** INPUT FOR THIS TASK follows **
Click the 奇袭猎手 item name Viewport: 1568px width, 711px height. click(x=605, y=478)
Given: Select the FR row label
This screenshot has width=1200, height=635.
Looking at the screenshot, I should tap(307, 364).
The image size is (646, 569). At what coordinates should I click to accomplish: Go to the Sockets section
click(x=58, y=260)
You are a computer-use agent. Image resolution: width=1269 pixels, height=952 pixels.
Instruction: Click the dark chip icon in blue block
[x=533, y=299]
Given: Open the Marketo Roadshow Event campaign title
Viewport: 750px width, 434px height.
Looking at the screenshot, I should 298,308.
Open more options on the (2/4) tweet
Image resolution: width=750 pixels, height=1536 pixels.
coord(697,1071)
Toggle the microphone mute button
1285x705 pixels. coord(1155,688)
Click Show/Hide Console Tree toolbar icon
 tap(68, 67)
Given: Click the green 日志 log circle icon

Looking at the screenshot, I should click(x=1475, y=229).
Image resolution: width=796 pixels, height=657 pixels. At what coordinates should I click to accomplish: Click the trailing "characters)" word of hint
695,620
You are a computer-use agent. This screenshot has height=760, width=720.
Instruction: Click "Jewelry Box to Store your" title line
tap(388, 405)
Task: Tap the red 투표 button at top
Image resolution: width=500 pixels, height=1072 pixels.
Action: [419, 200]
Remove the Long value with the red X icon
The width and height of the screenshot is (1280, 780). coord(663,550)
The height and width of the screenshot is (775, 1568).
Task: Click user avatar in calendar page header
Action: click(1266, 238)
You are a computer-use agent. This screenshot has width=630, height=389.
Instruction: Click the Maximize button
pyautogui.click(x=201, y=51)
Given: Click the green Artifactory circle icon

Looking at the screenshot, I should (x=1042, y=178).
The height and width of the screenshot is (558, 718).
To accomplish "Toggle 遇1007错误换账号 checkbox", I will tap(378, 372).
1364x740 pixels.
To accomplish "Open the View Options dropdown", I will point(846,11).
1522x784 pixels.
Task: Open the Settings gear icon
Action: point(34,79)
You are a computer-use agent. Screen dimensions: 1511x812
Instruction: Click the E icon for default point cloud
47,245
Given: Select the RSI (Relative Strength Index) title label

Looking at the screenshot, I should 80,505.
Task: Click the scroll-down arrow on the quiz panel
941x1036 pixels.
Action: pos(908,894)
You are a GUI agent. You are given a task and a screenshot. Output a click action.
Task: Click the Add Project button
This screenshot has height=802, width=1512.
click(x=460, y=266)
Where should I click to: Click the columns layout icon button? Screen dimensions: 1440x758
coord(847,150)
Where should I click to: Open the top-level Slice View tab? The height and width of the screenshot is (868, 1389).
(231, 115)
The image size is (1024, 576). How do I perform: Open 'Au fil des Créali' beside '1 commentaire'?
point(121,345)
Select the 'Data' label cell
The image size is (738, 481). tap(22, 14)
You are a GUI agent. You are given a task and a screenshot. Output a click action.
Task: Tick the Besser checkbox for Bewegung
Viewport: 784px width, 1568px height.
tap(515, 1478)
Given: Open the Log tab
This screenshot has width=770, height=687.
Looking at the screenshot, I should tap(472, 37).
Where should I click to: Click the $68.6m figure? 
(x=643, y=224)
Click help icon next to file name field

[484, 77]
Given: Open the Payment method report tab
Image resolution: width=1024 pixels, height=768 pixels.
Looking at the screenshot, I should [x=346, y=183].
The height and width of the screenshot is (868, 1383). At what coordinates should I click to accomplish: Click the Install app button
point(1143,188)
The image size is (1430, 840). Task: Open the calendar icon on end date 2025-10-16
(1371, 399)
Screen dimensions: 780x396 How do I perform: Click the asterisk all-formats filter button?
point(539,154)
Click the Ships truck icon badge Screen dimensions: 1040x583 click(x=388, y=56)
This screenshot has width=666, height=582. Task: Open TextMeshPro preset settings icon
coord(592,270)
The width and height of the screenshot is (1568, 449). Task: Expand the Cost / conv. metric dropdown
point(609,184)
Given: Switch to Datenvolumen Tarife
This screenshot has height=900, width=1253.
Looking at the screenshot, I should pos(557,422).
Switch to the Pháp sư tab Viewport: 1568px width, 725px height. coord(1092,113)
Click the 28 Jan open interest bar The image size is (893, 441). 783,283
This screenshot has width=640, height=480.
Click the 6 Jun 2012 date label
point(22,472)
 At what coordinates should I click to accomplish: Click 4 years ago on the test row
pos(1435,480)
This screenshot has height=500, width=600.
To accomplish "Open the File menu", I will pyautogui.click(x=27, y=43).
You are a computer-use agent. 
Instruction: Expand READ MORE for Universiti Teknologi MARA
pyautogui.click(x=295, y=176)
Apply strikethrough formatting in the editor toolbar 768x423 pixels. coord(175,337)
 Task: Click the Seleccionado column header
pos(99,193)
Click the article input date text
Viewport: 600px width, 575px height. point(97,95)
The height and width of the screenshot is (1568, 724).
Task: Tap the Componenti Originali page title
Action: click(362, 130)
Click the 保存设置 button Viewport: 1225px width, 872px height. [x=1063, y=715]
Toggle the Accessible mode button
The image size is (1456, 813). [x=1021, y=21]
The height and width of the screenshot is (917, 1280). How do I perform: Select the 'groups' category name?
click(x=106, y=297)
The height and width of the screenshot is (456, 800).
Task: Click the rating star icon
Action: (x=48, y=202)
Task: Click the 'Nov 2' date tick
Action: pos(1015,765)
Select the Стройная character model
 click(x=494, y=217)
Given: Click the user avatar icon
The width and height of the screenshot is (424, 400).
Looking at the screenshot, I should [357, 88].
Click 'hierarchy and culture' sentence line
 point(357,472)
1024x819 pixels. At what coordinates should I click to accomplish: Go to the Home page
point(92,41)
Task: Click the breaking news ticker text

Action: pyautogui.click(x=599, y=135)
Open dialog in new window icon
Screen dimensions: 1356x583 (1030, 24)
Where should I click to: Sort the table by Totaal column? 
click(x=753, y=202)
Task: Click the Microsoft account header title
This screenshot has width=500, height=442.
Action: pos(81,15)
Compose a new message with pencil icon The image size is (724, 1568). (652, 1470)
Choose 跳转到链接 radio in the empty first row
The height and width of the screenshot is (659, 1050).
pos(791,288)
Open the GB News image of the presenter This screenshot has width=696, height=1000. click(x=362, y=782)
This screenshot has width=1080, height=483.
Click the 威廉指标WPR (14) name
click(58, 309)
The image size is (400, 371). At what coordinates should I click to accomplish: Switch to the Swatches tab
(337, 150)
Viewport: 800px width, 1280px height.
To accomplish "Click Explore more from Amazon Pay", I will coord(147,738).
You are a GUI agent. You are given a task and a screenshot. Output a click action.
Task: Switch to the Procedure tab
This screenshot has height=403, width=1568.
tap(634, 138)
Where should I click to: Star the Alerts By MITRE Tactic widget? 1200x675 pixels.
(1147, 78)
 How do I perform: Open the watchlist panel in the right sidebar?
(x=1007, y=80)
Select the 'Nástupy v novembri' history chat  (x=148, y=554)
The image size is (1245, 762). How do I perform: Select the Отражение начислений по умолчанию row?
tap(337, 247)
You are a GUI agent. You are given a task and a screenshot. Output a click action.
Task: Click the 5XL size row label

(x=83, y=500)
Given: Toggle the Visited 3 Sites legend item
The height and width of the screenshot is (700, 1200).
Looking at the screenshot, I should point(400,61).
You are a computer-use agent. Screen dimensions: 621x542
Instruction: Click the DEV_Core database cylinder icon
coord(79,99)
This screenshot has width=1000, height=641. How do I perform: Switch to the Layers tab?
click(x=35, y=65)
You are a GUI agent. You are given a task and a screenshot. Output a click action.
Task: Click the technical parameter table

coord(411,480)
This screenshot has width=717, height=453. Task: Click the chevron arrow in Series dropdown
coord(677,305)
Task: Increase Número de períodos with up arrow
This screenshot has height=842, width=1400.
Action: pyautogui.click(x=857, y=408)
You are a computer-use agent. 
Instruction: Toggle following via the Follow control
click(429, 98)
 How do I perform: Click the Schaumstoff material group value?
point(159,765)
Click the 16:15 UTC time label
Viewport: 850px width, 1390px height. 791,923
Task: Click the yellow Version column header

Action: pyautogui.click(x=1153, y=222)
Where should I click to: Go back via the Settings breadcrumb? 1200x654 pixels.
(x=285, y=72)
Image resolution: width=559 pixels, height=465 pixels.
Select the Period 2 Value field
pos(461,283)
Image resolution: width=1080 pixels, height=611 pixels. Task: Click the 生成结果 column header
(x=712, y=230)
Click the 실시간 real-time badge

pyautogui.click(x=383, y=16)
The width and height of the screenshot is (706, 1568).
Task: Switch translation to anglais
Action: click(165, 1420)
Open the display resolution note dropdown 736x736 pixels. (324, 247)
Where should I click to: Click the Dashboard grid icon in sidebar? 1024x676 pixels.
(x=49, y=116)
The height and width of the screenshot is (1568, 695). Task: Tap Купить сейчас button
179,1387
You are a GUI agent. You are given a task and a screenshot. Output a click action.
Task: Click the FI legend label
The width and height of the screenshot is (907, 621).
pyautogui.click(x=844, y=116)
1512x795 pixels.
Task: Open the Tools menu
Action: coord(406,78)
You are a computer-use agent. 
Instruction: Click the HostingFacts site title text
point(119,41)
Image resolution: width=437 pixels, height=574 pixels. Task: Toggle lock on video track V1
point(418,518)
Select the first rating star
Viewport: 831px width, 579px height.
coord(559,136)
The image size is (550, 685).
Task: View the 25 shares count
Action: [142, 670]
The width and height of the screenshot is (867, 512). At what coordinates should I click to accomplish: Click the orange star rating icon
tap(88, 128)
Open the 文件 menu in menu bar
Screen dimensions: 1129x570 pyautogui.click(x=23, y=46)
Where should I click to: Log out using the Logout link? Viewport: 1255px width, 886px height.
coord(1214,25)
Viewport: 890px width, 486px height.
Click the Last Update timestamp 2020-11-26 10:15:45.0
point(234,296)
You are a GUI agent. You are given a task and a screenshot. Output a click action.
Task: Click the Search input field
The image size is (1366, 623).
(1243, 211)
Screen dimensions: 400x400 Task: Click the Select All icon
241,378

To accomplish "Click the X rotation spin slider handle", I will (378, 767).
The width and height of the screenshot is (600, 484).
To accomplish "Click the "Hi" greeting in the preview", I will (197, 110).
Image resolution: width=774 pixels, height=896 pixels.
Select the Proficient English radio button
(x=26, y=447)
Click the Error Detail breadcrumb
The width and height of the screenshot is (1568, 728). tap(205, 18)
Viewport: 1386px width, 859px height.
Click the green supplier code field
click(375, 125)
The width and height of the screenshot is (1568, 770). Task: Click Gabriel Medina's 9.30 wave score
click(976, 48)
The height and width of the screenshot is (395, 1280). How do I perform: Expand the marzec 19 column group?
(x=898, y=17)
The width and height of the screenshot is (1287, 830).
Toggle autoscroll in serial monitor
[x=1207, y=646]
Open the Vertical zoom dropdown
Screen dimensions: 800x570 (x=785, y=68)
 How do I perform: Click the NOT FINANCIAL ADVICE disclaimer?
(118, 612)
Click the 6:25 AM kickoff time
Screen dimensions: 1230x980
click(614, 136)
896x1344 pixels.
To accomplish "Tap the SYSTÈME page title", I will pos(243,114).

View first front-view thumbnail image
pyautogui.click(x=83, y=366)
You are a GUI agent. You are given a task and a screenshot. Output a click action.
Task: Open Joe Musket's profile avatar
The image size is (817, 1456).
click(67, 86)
** End of INPUT FOR THIS TASK **
[TASK DETAILS]: The task calls for all lines in the entries that hold "legend".

[COMPLETED EXERCISE]:
Given: Toggle the Visited 3 Sites legend item
Task: Click the FI legend label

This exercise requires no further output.